First, the House and Senate must agree to a budget resolution, which sets overall spending and revenue targets. Then, bills advanced in the name of “reconciling” tax and spending practices with that budget resolution need only a simple majority vote to win approval in the Senate. There are limits on what qualifies for reconciliation and on how many bills can be deemed as reconciliation each year.

https://www.msn.com/en-us/news/politics/why-senate-republicans-need-reconciliation-to-fund-trump-s-agenda/ar-AA1y4YRk (arc)

[–] PowerCrazy@lemmy.ml 1 points 1 day ago

60 vote "requirement" isn't real. It can be overturned with a simple majority. It exists to give an excuse to democrats to not do anything. The republicans have and will create an exception whenever it is convenient for them. But they are perfectly fine with furloughing the services part of the government. But worry not, ICE and DoD contracts will still be paid.

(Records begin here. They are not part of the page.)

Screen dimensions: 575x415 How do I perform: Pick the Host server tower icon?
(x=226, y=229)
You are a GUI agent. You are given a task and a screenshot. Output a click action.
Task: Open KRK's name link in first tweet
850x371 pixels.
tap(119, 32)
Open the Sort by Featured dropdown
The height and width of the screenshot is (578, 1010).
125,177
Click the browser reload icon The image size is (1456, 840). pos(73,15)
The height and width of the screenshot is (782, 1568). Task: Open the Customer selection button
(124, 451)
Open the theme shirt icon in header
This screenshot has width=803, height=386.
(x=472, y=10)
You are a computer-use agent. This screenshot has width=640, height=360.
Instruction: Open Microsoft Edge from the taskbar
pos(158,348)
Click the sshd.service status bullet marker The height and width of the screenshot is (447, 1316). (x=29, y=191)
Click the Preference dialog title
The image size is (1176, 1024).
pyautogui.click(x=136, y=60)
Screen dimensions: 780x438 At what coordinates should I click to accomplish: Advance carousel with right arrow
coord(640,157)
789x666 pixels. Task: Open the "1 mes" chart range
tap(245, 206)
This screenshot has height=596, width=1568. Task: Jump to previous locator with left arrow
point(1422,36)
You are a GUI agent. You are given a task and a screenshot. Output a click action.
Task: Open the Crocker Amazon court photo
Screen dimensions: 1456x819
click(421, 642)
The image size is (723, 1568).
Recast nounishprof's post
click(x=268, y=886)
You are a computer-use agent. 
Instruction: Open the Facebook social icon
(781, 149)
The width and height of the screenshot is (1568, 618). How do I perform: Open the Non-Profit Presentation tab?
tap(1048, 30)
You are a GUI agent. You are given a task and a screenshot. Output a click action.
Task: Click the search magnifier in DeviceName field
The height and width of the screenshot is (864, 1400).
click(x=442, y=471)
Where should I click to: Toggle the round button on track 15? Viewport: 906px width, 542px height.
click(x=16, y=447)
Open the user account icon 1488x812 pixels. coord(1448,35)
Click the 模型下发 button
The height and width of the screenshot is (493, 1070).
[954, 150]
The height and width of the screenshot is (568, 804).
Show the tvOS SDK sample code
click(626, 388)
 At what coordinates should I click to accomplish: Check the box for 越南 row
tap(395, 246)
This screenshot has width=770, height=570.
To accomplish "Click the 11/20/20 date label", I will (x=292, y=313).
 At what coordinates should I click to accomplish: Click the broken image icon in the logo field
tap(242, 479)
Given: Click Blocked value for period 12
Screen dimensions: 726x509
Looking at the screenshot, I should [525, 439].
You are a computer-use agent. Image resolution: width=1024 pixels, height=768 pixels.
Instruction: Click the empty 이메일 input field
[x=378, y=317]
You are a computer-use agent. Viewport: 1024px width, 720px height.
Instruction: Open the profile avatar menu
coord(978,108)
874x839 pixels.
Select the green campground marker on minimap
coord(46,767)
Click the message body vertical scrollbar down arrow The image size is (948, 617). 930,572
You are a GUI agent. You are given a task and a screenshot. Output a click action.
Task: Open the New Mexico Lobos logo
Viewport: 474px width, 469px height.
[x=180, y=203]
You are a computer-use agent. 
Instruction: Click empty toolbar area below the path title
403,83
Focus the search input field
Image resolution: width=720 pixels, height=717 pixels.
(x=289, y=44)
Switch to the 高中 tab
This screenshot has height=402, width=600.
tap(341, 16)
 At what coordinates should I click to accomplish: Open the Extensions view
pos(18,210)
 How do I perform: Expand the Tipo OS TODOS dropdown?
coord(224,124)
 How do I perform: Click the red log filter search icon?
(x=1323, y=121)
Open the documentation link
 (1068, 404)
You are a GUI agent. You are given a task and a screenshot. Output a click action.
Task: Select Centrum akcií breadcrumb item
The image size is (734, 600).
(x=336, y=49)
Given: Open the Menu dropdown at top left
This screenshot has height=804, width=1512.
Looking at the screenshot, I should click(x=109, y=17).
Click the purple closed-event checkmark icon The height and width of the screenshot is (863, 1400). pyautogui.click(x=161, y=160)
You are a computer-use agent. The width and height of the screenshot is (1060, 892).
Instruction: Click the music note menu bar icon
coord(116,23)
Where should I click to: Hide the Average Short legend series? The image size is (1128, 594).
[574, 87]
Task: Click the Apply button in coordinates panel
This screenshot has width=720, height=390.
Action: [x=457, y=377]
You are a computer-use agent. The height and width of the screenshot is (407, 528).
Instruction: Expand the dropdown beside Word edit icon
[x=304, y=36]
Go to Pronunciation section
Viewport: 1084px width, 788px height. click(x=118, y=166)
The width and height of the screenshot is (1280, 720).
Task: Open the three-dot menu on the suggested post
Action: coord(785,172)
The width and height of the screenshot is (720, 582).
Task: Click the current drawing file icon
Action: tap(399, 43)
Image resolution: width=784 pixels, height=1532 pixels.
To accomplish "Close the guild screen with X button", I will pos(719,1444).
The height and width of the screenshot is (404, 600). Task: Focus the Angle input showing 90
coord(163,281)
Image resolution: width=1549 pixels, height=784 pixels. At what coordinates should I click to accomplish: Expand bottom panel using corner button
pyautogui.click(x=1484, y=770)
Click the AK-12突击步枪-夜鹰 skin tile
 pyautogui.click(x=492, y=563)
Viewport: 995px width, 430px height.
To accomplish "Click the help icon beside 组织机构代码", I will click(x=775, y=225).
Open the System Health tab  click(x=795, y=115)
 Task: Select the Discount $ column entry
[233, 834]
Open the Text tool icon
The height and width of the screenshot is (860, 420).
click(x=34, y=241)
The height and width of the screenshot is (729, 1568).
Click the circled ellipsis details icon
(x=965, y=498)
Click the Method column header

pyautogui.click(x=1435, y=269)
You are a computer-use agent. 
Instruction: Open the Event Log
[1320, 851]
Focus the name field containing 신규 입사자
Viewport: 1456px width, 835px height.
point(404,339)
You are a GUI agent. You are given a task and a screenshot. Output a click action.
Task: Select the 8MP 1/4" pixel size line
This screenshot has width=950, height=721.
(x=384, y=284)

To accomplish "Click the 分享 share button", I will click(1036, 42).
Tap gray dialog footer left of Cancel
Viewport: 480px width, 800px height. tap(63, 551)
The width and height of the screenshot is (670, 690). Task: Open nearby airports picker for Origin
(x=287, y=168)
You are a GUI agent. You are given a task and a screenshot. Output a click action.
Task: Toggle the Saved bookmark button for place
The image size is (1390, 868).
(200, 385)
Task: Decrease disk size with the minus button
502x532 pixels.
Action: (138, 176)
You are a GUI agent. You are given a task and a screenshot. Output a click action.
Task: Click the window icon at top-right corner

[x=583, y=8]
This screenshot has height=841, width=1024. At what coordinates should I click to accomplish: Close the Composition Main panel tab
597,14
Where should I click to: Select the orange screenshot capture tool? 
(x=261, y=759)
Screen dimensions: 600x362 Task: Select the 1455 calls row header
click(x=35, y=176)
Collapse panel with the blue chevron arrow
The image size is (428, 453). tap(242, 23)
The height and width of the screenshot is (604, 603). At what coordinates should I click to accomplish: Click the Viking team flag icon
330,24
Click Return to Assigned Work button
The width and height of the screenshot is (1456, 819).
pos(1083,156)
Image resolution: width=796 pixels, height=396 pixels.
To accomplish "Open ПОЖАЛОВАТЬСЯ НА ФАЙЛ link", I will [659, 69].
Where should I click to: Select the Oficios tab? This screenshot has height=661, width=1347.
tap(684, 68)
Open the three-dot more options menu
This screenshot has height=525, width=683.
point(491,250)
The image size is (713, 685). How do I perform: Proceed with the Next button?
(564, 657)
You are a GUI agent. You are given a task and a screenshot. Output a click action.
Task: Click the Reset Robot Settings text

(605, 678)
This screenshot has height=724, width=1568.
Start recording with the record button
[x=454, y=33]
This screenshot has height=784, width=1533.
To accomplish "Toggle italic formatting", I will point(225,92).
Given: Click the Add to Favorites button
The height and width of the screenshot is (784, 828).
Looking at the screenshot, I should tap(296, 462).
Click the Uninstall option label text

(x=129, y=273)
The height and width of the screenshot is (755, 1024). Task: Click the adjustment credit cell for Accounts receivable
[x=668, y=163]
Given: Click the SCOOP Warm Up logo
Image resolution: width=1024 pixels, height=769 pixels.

[–] LifeInMultipleChoice@lemmy.world 3 points 1 day ago* (last edited 1 day ago)

It's been true since the budget reconciliation act of 1974 was put into place: https://www.congress.gov/crs-product/R40480

The year started October 1st. 20 hours later they could have passed it through the senate.

Government "shutdowns" didn't exist before then as they do now.

Where they did it for the Big Stupid Bill: https://www.naco.org/news/us-congress-passes-reconciliation-bill-what-it-means-counties

Edit: also if you read the article you posted, it states they could use reconciliation to get around the 60 vote necessity.